EXERCISE TEXT →
____
Yesterday started out much as could be expected. Tiger Woods grabbed the lead in the second round of a PGA tour event. And his good friend Roger Federer won yet another semifinal match at Wimbledon. Ho hum.
But then came the freak show. Sarah Palin, Red-America’s Sweetheart, announced that she was quitting her post as the Governor of Alaska. Depending upon your perspective, she did so either by offering many explanations for her decision (that’s the way she would characterize her speech) or none at all. Personally, I would opt for the latter characterization.
My older daughter was inclined to believe that Palin quit her job so that she could spend more time with her family. My first reaction was quite different; I figured she did it so she could cash in on her celebrity as soon as possible. Some are speculating that the job has simply been getting too difficult for her and she wants out before her standing in Alaska plummets even further. Still others figure that she’s about to be the subject of a huge political scandal, and she’s doesn’t want to be the Governor when that happens. And then there’s the rumor that she’s pregnant again.
____
GIVEN INFORMATION →
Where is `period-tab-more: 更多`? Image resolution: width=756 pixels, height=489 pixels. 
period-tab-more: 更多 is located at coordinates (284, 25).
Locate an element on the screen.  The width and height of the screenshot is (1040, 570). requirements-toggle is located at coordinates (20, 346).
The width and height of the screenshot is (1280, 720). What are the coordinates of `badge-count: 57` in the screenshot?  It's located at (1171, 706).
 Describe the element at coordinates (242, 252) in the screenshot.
____
ACTIVITIES →
1. In the post about Sarah Palin, what reason did the author's older daughter think Palin had for quitting?
2. Duplicate the passage of the post about Sarah Palin that opens with the words containing "My older daughter" and closes with "she’s pregnant again.".
3. According to the post about Sarah Palin, why do those who expect a political scandal think she left her post as Governor of Alaska?

OUTPUTS BY TASK →
1. She thought Palin quit so she could spend more time with her family.

2.
My older daughter was inclined to believe that Palin quit her job so that she could spend more time with her family. My first reaction was quite different; I figured she did it so she could cash in on her celebrity as soon as possible. Some are speculating that the job has simply been getting too difficult for her and she wants out before her standing in Alaska plummets even further. Still others figure that she’s about to be the subject of a huge political scandal, and she’s doesn’t want to be the Governor when that happens. And then there’s the rumor that she’s pregnant again.

3. They figure she is about to be the subject of a huge political scandal. She does not want to be the Governor when that happens.